▶ [Task]:
In the data below, find every line that has the string "label", and copy it.

▶ [Material shown]:
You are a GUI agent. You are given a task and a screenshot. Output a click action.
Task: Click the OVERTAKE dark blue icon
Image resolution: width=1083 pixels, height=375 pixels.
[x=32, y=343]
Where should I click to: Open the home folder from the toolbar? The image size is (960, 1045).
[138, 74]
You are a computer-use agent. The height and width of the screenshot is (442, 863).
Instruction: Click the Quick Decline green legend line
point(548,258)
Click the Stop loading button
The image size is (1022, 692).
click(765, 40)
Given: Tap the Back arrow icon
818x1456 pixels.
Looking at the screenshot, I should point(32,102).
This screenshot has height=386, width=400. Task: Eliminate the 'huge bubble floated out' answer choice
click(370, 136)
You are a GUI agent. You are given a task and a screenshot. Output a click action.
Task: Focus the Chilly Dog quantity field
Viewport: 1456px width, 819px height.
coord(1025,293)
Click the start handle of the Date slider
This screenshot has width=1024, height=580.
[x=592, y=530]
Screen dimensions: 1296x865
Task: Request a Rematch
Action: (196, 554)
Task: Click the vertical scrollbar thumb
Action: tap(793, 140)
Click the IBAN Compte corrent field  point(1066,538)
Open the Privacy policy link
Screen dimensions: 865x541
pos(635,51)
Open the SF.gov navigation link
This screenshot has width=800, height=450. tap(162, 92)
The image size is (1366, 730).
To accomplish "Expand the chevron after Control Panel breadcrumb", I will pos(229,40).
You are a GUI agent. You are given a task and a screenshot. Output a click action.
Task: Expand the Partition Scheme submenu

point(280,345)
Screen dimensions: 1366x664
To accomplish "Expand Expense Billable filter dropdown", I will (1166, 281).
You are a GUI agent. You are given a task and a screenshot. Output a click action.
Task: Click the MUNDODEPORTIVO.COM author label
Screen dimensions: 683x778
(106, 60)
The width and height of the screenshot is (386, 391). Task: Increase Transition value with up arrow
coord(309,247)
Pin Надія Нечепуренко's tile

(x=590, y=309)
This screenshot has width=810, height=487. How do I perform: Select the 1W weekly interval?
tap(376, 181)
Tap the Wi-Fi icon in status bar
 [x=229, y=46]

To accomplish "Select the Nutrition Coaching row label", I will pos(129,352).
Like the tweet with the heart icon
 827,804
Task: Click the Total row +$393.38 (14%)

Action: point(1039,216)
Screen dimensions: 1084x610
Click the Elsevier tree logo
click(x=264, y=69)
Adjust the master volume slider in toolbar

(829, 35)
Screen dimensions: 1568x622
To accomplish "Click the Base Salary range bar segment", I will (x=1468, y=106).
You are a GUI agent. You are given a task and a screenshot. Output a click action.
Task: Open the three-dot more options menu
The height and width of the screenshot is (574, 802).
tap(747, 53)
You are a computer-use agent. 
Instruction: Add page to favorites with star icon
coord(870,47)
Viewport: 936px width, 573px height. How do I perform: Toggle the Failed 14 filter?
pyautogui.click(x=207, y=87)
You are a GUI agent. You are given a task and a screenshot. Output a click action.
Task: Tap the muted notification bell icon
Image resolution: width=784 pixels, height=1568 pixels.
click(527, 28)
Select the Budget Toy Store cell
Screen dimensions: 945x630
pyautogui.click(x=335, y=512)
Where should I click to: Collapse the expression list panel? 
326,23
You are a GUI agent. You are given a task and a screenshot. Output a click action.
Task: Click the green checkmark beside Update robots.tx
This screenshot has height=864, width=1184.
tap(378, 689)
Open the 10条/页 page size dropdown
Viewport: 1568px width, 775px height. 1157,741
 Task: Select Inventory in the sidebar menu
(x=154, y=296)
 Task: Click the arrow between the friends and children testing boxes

▶ [Exercise result]:
Task: Click the MUNDODEPORTIVO.COM author label
To accomplish "Select the Nutrition Coaching row label", I will pos(129,352).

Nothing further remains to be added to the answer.